С вершины холма хорошо было видно облако пыли, поднятое скачущими всадниками. Оно словно катилось по открытой степи в сторону ставки.

Тимур не ждал никого, поэтому сразу понял, что это вражеский отряд.

Лицо эмира заострилось, ноздри носа хищно затрепетали.

– Останови дерзких!

Большое облако приближалось. Уже можно было легко рассмотреть, что в отряде около пятисот всадников и впереди них на темно-сером жеребце скачет воин богатырского сложения.

Тимур увидел, как предводитель обернулся к воинам, и вверх взметнулись, блеснув крошечными молниями, кривые клинки.

Сомнений не было – Тохтамыш перехитрил его. Он заслал в тыл отряд, чтобы тот ударил по ставке эмира и посеял панику и страх в войске Мавераннахра.

Рассыпавшись по степи, густой лавой неслись навстречу нападающим тело-хранители Тимура. Два отряда сшиблись. Замелькали сабли, словно в водовороте закрутились на одном месте кони. И даже здесь, на вершине холма, стали слышны лязг железа и хриплые, яростные крики воинов.

На миг Тимур забыл о главном сражении. Подавшись всем телом вперед, опершись двумя руками на луку седла, он следил за тем, что делалось внизу.

Опытный глаз эмира вдруг заметил – там что-то произошло. А совсем скоро стало ясно, что его телохранители отступают. Видимо, ярость нападающих была сильнее их ярости.

Тимур скрипнул зубами. И страх, еще далекий, неясный, шершавой ладонью тронул сердце. Пройдет немного времени, и нападающие могут оказаться здесь.
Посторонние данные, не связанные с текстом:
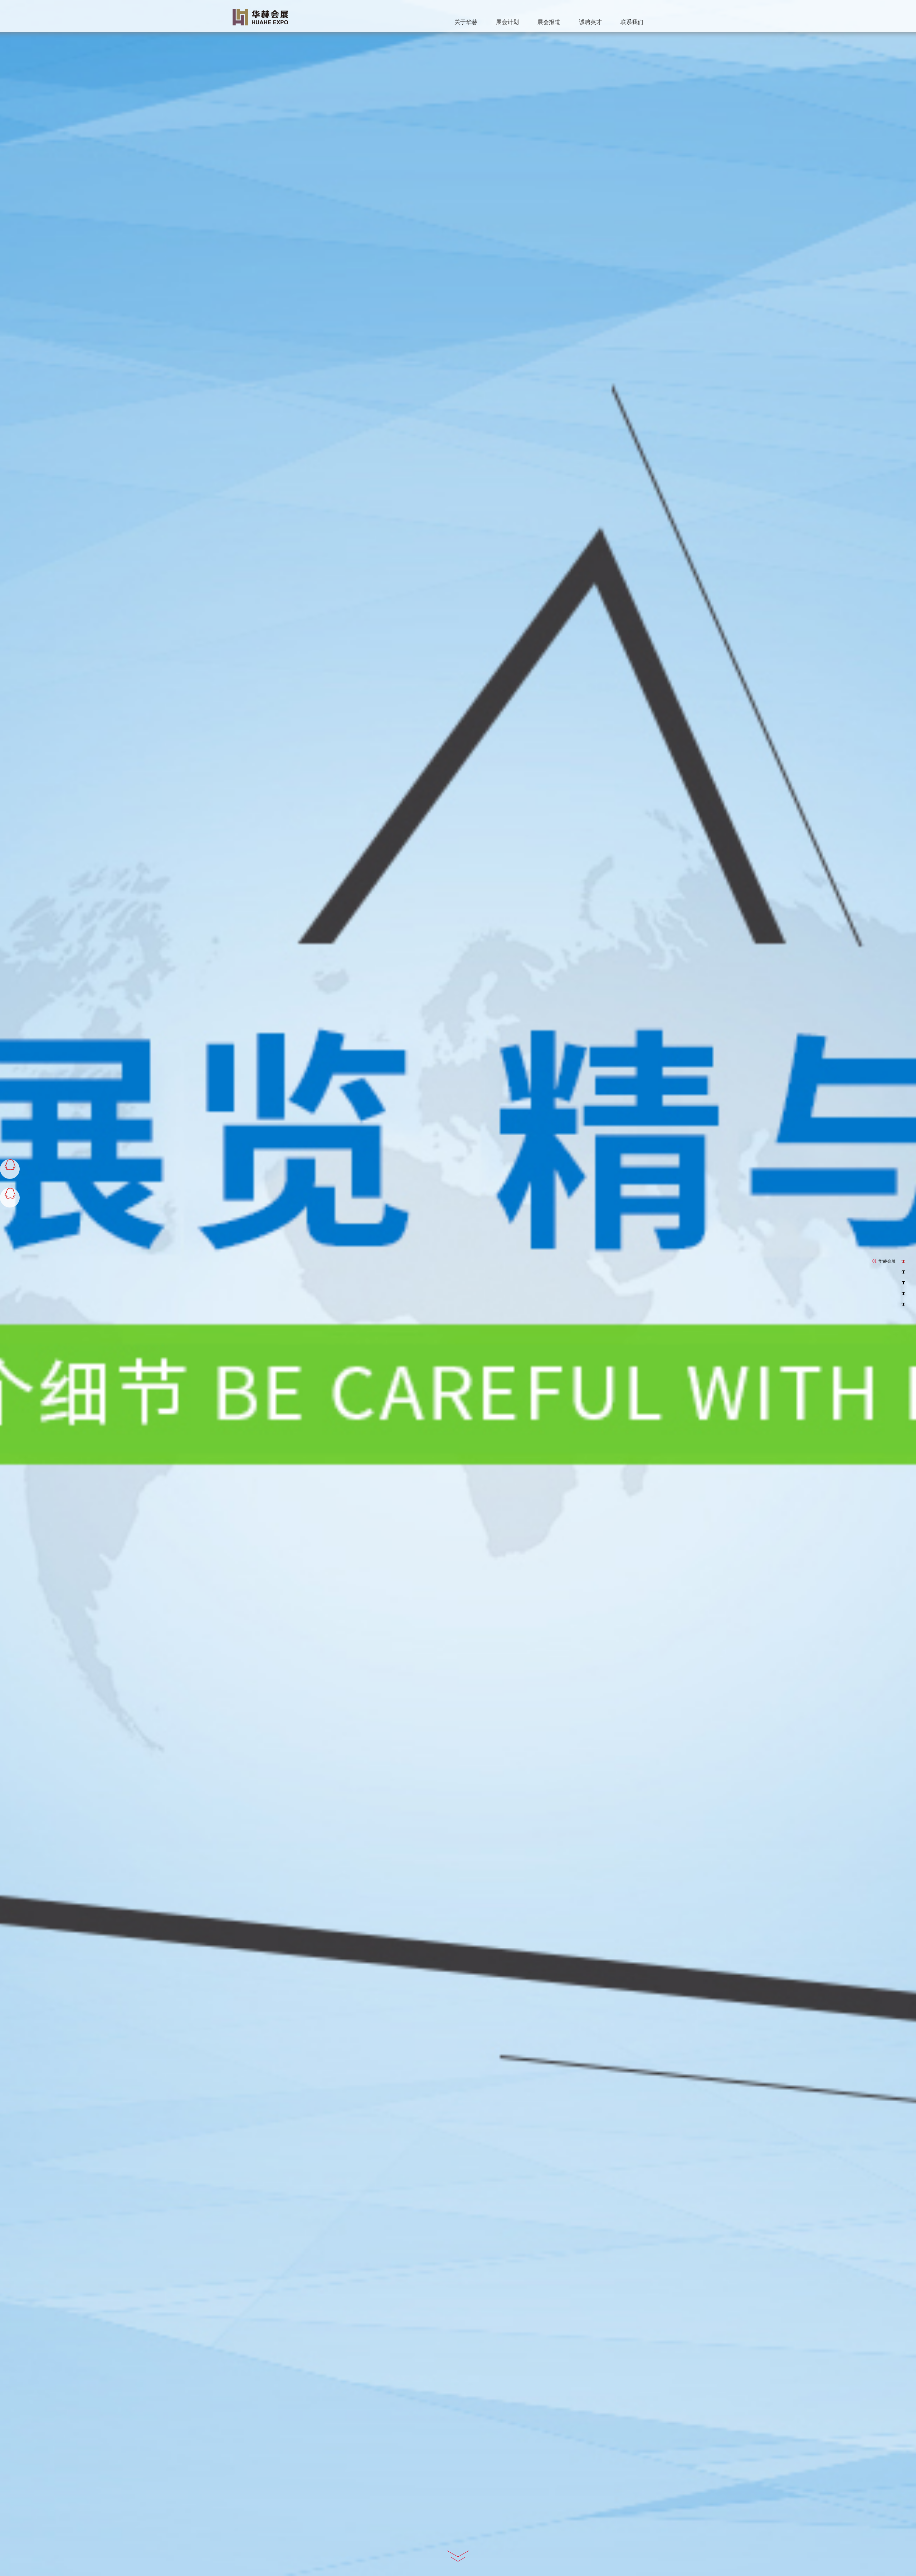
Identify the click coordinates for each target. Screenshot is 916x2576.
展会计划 (507, 22)
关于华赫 (465, 22)
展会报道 (548, 22)
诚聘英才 (590, 22)
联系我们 (631, 22)
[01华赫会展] (900, 1261)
Погибнуть или быть плененным, когда победа уже почти в твоих руках, было верхом несправедливости.

Кто-то из стоящих рядом крикнул:

– Нападающих ведет Исабек!

«Исабек… Исабек…» – мелькнуло в сознании эмира. Где-то и когда-то он уже слышал это имя.

Тимур оглянулся. Надо было принимать какое-то решение. У него было еще достаточно войска, но все отряды находились неблизко от ставки, и если нападающие сомнут телохранителей, то никто не успеет прийти на помощь.

На мгновение появилось желание хлестнуть коня и, пока не поздно мчаться в безопасное место, под защиту стоящих в запасе туменов. Но тотчас мелькнула мысль, что бегство его сразу заметят и погаснет мужество его воинов. Как может приказывать повелитель сражаться своему войску до последнего, если он сам при первой опасности бежит с поля битвы?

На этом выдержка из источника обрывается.